Five mayoral candidates want to revamp the city’s education and police departments.

When polls open in Minneapolis on Nov. 5, 35 mayoral candidates will be on the ballot, focusing on issues ranging from the Vikings Stadium to government reform.

Kurtis Hanna, John Hartwig, John Wilson, Edmund Bruyere and Joshua Rea are five of those candidates, and they hope to reform the city’s police department and close the achievement gap if elected.

Hanna said he’s disappointed with the city’s Police Conduct Review Panel, a board that reviews cases of alleged police misconduct. He said if he’s elected, he’ll start a new organization completely separate from the police department to investigate and report on police misconduct.

“There currently is not any sort of effective oversight,” he said.

Bruyere said he would like to evaluate the city’s police system because a few years ago, he was pulled over by a Minneapolis police officer, arrested and then hit five times by the officer. He said the incident is an example of unacceptable police conduct.

But Bruyere, a former military police veteran with a degree in criminal justice, said he isn’t dwelling on the experience and understands police officers are often working in stressful situations.

“There’s more good going on with the police department than there is bad,” he said.

Wilson and Rea both said they want to increase police accountability by making each officer purchase his or her own liability insurance instead of being covered by the department.

This way, he said, incidents of police misconduct would have more personal consequences for officers.

Wilson said he admires the San Francisco police review system because it focuses heavily on civilian input. He said he would set up the Minneapolis system to resemble it.

Hartwig said he’s concerned that the police department will be further alienated from the community if city officials continue to “go after” officers over incidents of police misconduct.

“Let the police do the job they were trained for,” he said, noting that he’s confident in the current civilian review panel.

Though Hartwig is confident in the Minneapolis police department, he said he would make larger changes in the city’s school system.

He said he’d put two teachers in every classroom from pre-kindergarten to 10th grade to increase the ratio of teachers to students and ensure a more “personalized” education.

“If we lose [students] by third grade, we’ve probably lost them for life,” he said.

Rea and Bruyere said if elected mayor, they would meet with teachers, families and school board members to help improve the education system.

Bruyere, who currently works as a substitute teacher, said the mayor should have the power to appoint school board members.
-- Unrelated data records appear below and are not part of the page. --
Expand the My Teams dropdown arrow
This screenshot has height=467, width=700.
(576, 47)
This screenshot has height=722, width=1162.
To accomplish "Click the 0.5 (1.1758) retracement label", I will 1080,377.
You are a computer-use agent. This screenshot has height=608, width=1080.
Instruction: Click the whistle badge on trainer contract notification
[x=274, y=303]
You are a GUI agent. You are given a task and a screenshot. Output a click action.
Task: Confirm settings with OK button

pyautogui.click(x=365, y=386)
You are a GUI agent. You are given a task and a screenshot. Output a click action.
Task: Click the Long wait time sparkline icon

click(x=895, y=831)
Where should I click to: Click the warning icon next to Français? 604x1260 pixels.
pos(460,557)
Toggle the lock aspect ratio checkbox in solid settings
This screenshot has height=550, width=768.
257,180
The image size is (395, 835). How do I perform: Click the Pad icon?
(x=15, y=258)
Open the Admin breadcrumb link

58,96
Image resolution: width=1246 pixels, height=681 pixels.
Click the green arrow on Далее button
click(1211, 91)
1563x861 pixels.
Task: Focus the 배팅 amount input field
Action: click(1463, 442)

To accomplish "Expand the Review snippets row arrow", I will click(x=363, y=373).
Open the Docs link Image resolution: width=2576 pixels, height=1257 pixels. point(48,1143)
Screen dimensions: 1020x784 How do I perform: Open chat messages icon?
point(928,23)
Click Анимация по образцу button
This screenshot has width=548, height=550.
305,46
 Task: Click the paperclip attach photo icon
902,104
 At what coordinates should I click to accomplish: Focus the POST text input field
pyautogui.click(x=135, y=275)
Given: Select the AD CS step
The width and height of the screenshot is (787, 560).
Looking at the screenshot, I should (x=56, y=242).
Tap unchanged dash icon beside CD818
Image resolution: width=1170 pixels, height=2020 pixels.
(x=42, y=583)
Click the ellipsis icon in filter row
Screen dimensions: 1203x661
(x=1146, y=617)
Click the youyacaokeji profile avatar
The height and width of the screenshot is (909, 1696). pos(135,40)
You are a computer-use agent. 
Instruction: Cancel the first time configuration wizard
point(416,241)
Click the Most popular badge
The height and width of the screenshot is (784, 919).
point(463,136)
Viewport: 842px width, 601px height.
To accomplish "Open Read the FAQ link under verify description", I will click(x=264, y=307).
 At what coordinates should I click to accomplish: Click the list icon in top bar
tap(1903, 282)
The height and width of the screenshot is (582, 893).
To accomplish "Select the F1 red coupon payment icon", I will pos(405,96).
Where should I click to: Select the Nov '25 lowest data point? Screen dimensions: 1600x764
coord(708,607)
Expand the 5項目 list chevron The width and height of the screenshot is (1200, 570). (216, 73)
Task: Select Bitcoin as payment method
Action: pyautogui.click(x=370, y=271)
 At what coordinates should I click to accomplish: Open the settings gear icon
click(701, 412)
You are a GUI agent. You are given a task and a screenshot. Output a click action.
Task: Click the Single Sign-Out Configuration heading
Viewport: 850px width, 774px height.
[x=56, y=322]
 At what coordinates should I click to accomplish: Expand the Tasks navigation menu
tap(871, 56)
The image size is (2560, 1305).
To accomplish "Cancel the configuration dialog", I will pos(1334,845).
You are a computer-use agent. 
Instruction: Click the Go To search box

The UNICEF Convention on the Rights of the Child, which advocates for human rights, social welfare and education, is the foundation for his policies, he said.

Hanna said the city’s achievement gap is one result of the “broken,” racially discriminatory police system.

He cited a recent American Civil Liberties Union report that said in 2010, black people in Minnesota were about eight times more likely than white people to be arrested for marijuana possession, even though the two groups’ usage rates were about the same.

He said that disparity ultimately perpetuates the achievement gap, so he plans to close the gap by decriminalizing the possession of any amount of marijuana below 1.5 ounces.